Before Ivan said goodbye to his girlfriend Majda, he was thinking about the secret operation they would perform that day. He then went to the train station to wait for Angelo, who was supposed to bring explosives for their campaign. But Angela didn't show up. So he headed towards the tent where they were gathering with rebel friends. Angela arrived by a later train because she had to avoid a pursuer in the city. Ivan was not waiting for her at the station, so she went to the barber shop to ask Milan for help. But there was a German soldier whom Angela found suspicious. In all the confusion as she tried to save herself, she forgot her briefcase with the explosive on the barber table, and successfully reached the tent herself. Nine boys and one girl, aged between sixteen and twenty-one, huddled here in the evening. There was a raging storm outside. Majda jumped into the tent and warned them that the Germans had been looking for them all day. She suggested that they run away as soon as possible, but at the same time she wanted Ivan to stay with her. She told him she was pregnant, but he nonetheless decided to give up his beliefs and fight the occupier and ran away with the boys and Angela. They were soon captured by German soldiers.

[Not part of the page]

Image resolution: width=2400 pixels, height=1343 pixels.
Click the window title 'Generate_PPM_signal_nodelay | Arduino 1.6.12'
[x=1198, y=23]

In the second part, Metka tells the story. Four SS soldiers were housed in their house, so Metka had to sleep on a sofa in her parents' room. The parents were afraid that they would be relocated and that they would lose all their property. The father wanted Metka to study for the German exam, which all the children had to pass if they wanted to continue their education. Metka did not want to study, so she could not answer the question on the exam. However, everyone passed the exam. A few days later, towards evening, soldier Müller called Metka to the airfield to answer a difficult question about life and death in front of the gathered company. When Metka answered correctly, Müller was very pleased to win the bet. The colonel's remark about the stupidity of the Balkans greatly upset Metka's father, who swept everything he had achieved from the table in front of him with a swing.

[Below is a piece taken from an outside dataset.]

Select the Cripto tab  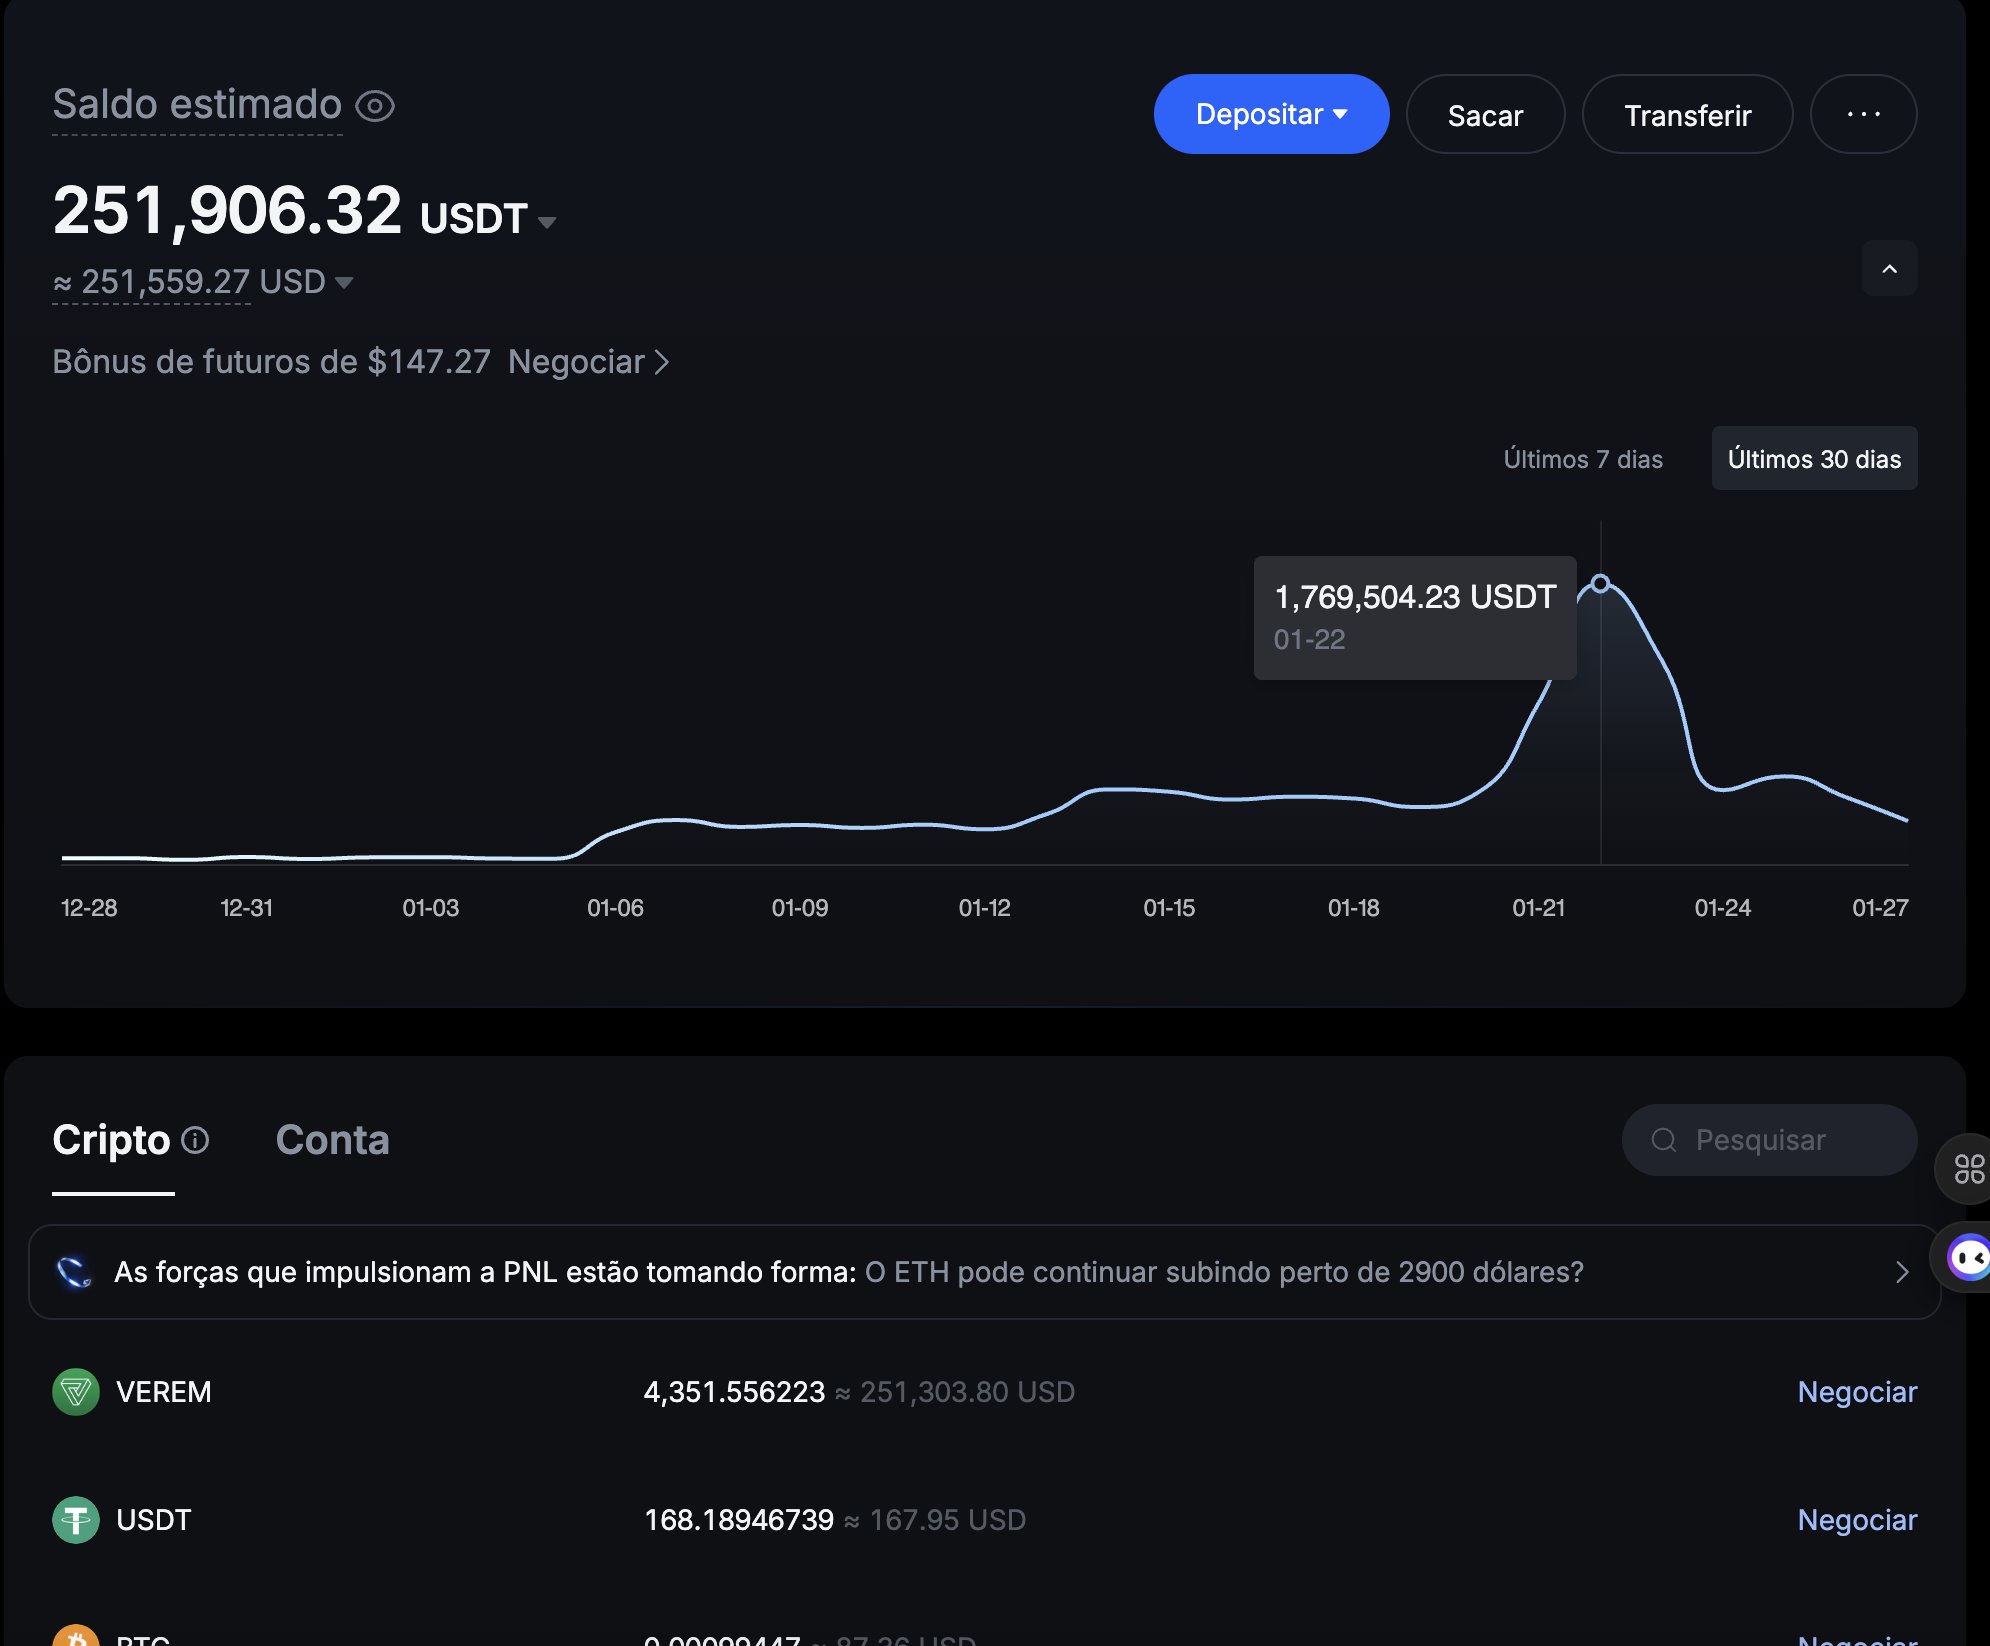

One morning, a completely changed Müller returned home. At night, Metka's father told his mother that the Germans had captured nine boys and one girl. They were interrogated and tortured all day and all night, but no one said anything. They were then taken to the forest, where they dug their own graves, and the Germans shot them into it. Müller was in command. One of the boys did not want to fall, he was shot by three, and he was still standing. So Müller shot him up close and before he fell, the boy looked at him mockingly. They then leveled the ground so that this grave would never be found. In the morning, it was written on the chestnut tree in front of the house that any resistance to the existing administrative order would be punished immediately.